Shuss
La prima mascotte olimpica
L’Olimpiade non è soltanto una competizione. È anche l’immagine fatta evento di una serie di valori, che vanno dalla lealtà alla fratellanza. Con lo sguardo sempre rivolto a quel pizzico di fortuna, che sia un centesimo di secondo o un minuto di pioggia poco importa, che permetta di chiudere la gara sul primo gradino del podio.
È spettacolo, design e marketing. Ogni edizione moderna dei Giochi ha un proprio logo che racchiuda i valori dei Cinque Cerchi e l’identità del luogo. Dal 1968 poi, prima delle contestazioni in piazza, della ribellione generazionale e delle rivendicazioni civili, le Olimpiadi hanno anche una mascotte, che ne rappresenta il volto più giocoso (e commerciale).
Il termine “mascotte” deriva dal provenzale “mascoto”, diminutivo di “masco” che significava “strega”. La mascotte fu resa popolare dall’operetta omonima di Edmond Audran andata in scena per la prima volta il 29 dicembre 1880 al Théâtre des Bouffes-Parisiens di Parigi col titolo, appunto, La Mascotte. Nei tre atti della composizione, tra recitato e cantato, ambientata curiosamente nella Piombino del Cinquecento, Audran narra la storia di Bettina, guardiana di tacchini e Pippo, guardiano di pecore. Bettina è “uno di quegli angeli creati dal buon Dio per combattere contro le forze del male nel mondo, in buone parole un portafortuna”. Nomen omen, lo spettacolo ebbe più di cinquecento repliche in due anni, monetizzando la fortuna del suo creatore ed entrando nell’uso comune della lingua con valenza apotropaica.

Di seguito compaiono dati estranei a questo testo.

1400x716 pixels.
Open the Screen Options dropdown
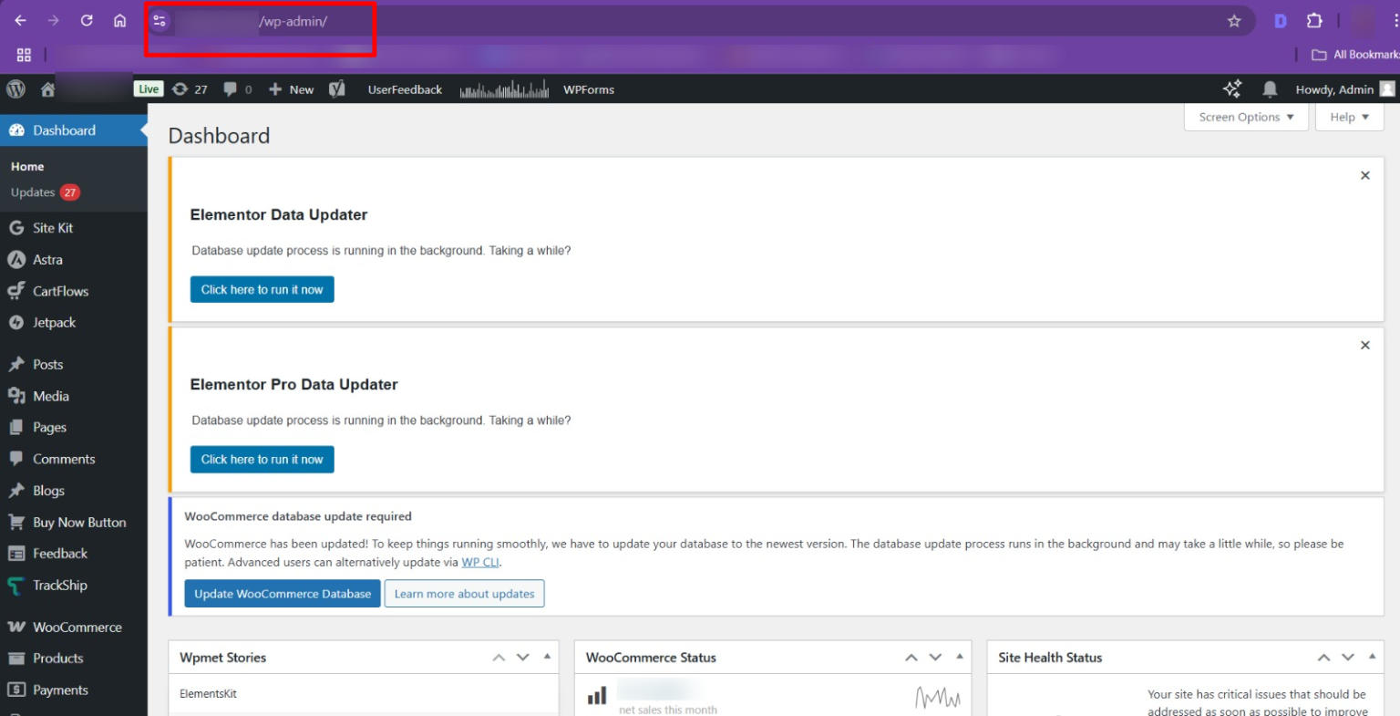click(x=1245, y=117)
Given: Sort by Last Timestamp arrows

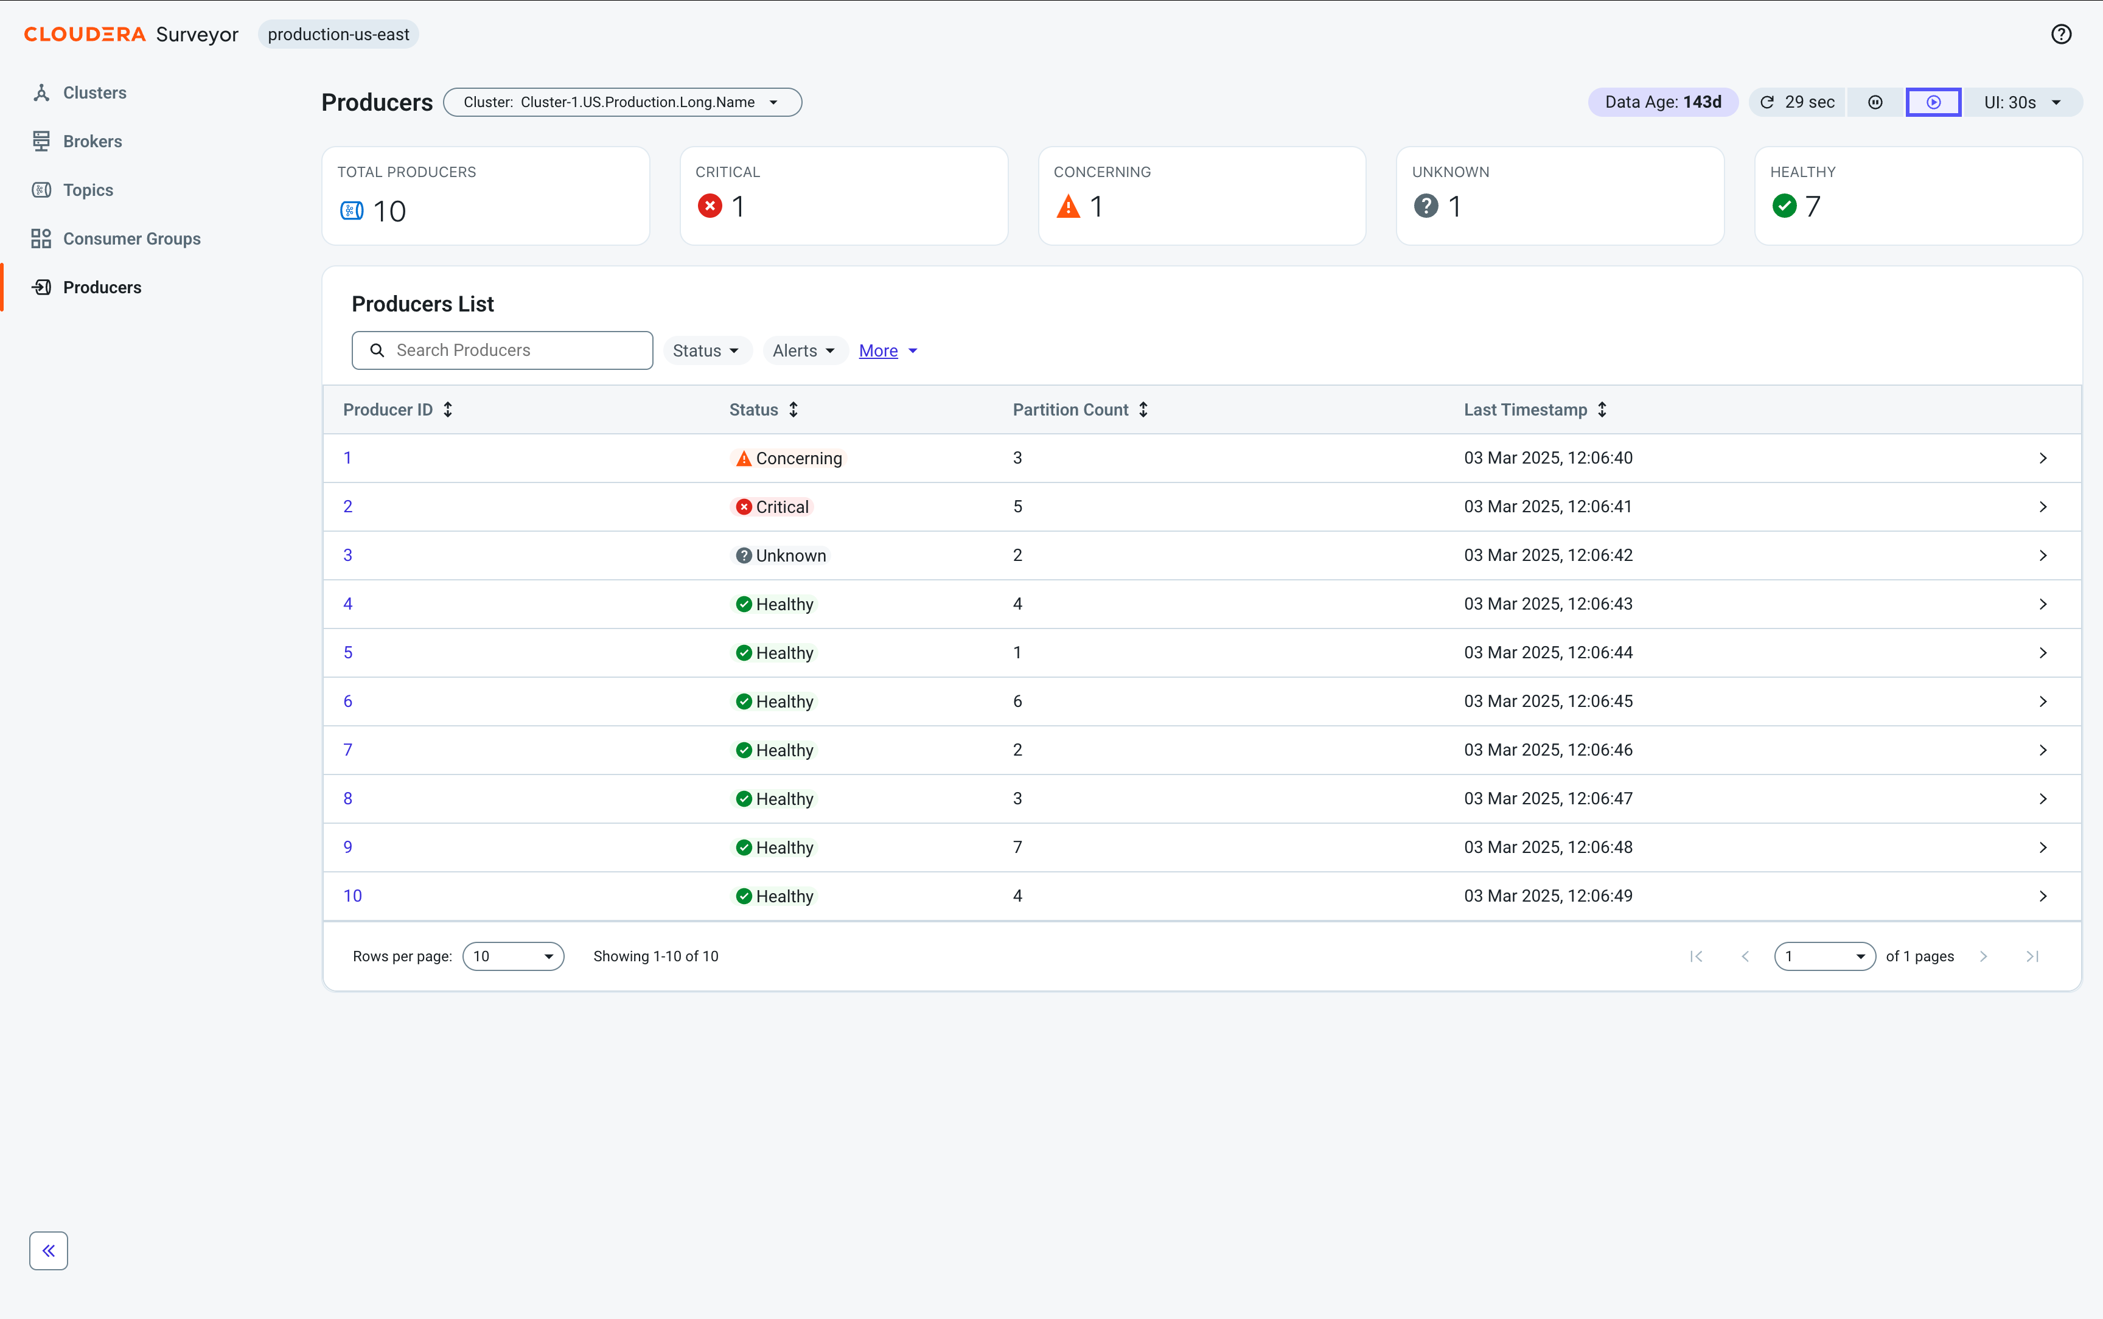Looking at the screenshot, I should [x=1602, y=409].
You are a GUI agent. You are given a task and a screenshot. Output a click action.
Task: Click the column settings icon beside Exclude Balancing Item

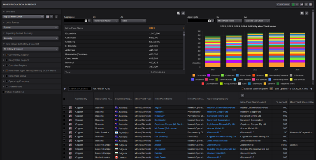(x=271, y=89)
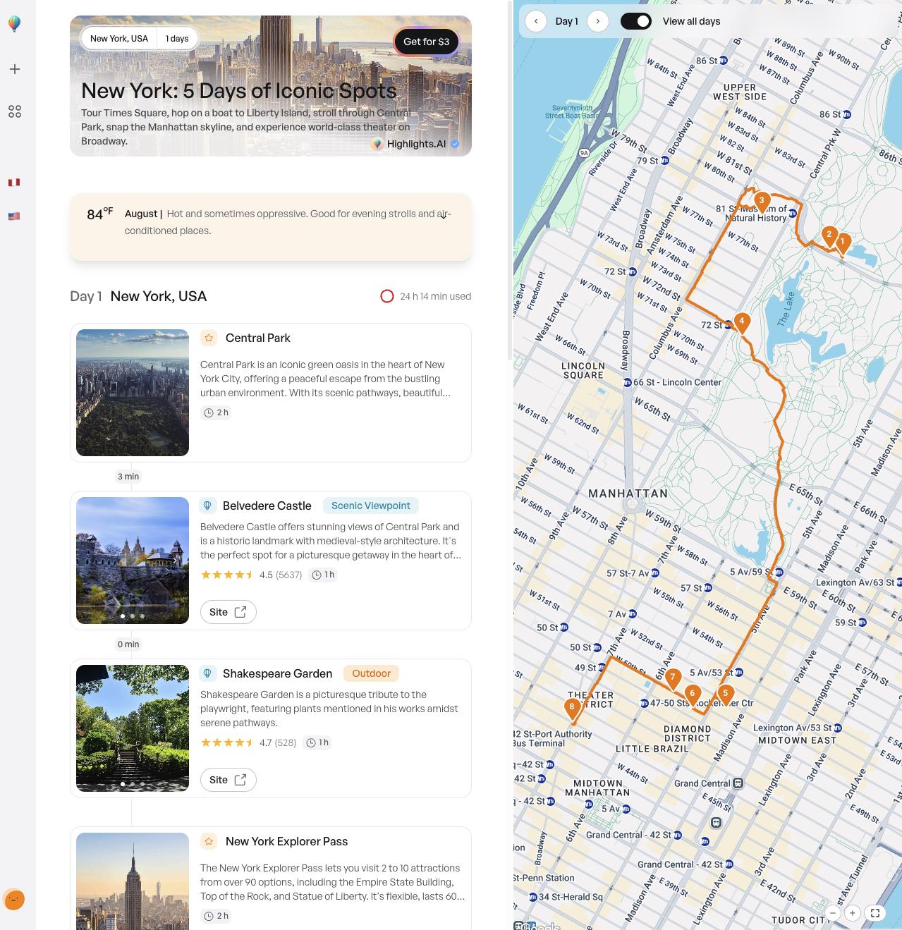Click the map fullscreen icon
902x930 pixels.
click(x=874, y=913)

La mascotte esiste sin dalle origini della storia dell’umanità, basti pensare alle Veneri paleolitiche, ai bisonti delle pitture rupestri, agli animali totem di certi popoli, ai simboli di certe casate, l’aquila per i romani o il metalupo per Jon Snow. Ma fu con l’opera buffa di Audran che perse il simbolismo magico/religioso per assumere quello pagano di ninnolo beneaugurante.
Oggi è un elemento imprescindibile nel mondo ludico/sportivo.
La prima mascotte a entrare in scena alle Olimpiadi è Shuss. In realtà non ha i crismi dell’ufficialità, ma è la pietra miliare da cui derivano le successive.
Nasce a Parigi, nel diciassettesimo arrondissement, una notte del gennaio 1967. Poco distante dalle colline di Montmartre, nel piccolo studio di Films et Promotion, Aline Lafargue dà alla luce della sua mente creatrice un personaggio di colore blu, con la testa rotonda e rossa, quasi una pallina da ping pong. Il personaggio ha il corpo a forma di fulmine, zigzagante, su un piede unico. Forse la sua realizzazione non fu molto riuscita, ma con la sua posizione aerodinamica e i colori francesi entrò nel cuore degli appassionati e dopo di Shuss ogni edizione dei Giochi ebbe la sua mascotte.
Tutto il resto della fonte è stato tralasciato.